Ten years before the World Wide Web, there was ENQUIRE:
http://en.wikipedia.org/wiki/Enquire
ENQUIRE was basically a non-networked wiki with typed links. The web
grew out of some of the ideas of ENQUIRE and other systems like
Tangle.
Ten years after the World Wide Web, there was the Semantic Web:
http://en.wikipedia.org/wiki/Semantic_Web
The Semantic Web was basically a networked database with typed links.
The Semantic Web grew out of things people didn't actually need like
XML and PICS.
Since the Semantic Web is such an obvious copy of ENQUIRE, a kind of
ENQUIRE with committee-think, I was wondering why there was no happy
medium: a networked wiki with typed links. I remember Aaron Swartz
tried to make one of these in 2002 or so.

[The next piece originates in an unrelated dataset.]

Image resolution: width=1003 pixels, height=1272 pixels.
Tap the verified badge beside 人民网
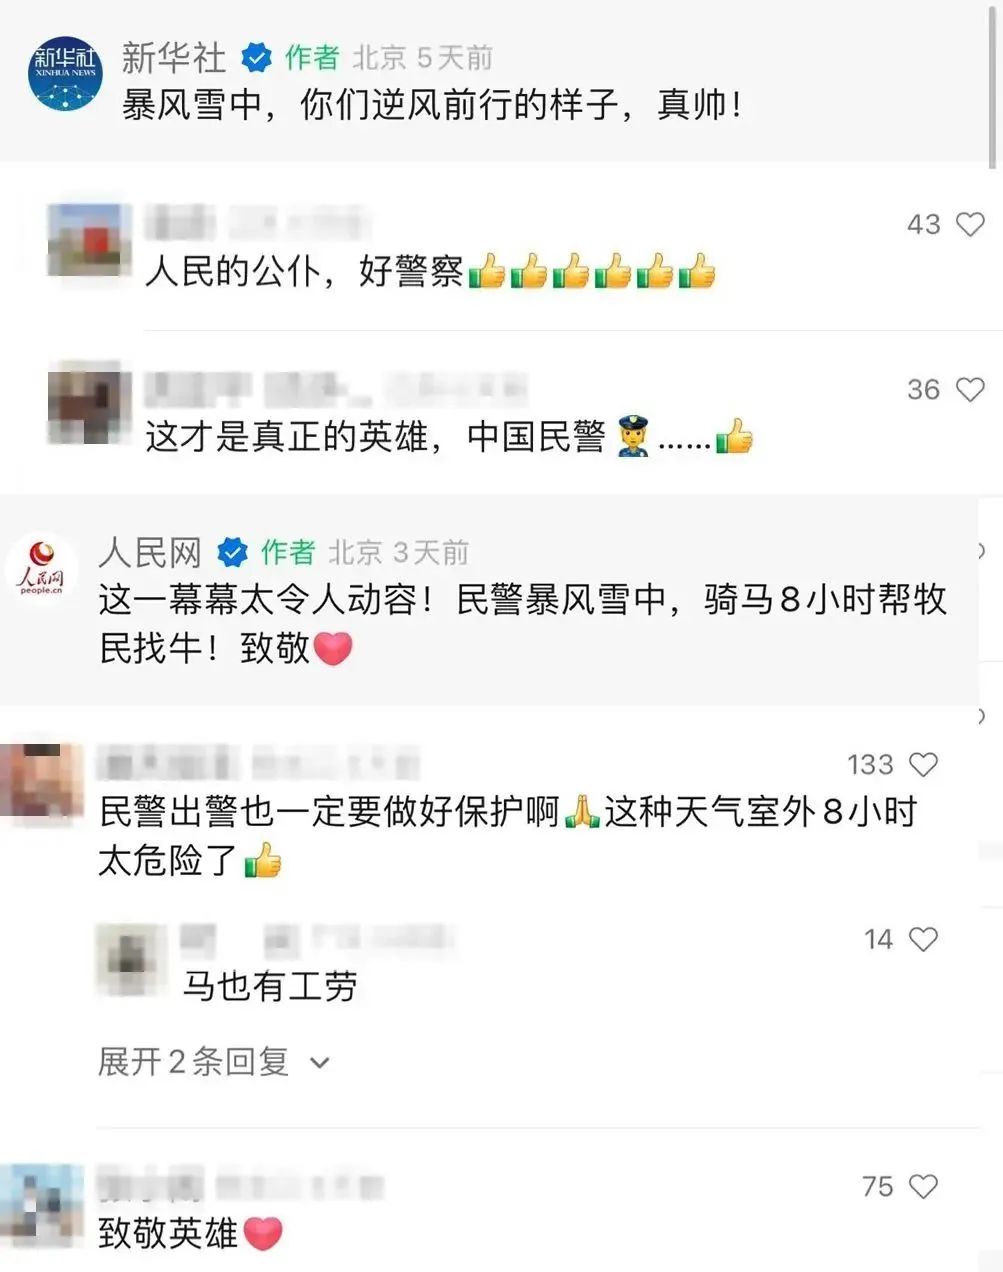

It was called Blogspace.
There was an instance of something like this that he made called
Logicerror.
Anyway, I compressed this down and realised that the compelling thing
about such a system would be that you can taft like crazy through it.
So it should be possible to integrate it neatly into existing sites
like Wikipedia.
The only big problem was that I couldn't figure out how to make it so
that you could overlay Wikipedia to link back to your own wiki.
One other smaller problem is that when you made lots of small posts,
these aren't as taftable as large articles like you find on Wikipedia.
A personal wiki is never going to be as big and awesome as Wikipedia,
no matter how crazy you go about making new pages.
Anyway, when you look at the very earliest WWW sites, you find that
hypertext is being used in such a way that it's still really exciting.
You can almost feel that each new link is a revolution, and that makes
the early websites pretty fun. That sort of obsessive linking has
gone, except in sites like Wikipedia. It would be nice to craft sites
like that.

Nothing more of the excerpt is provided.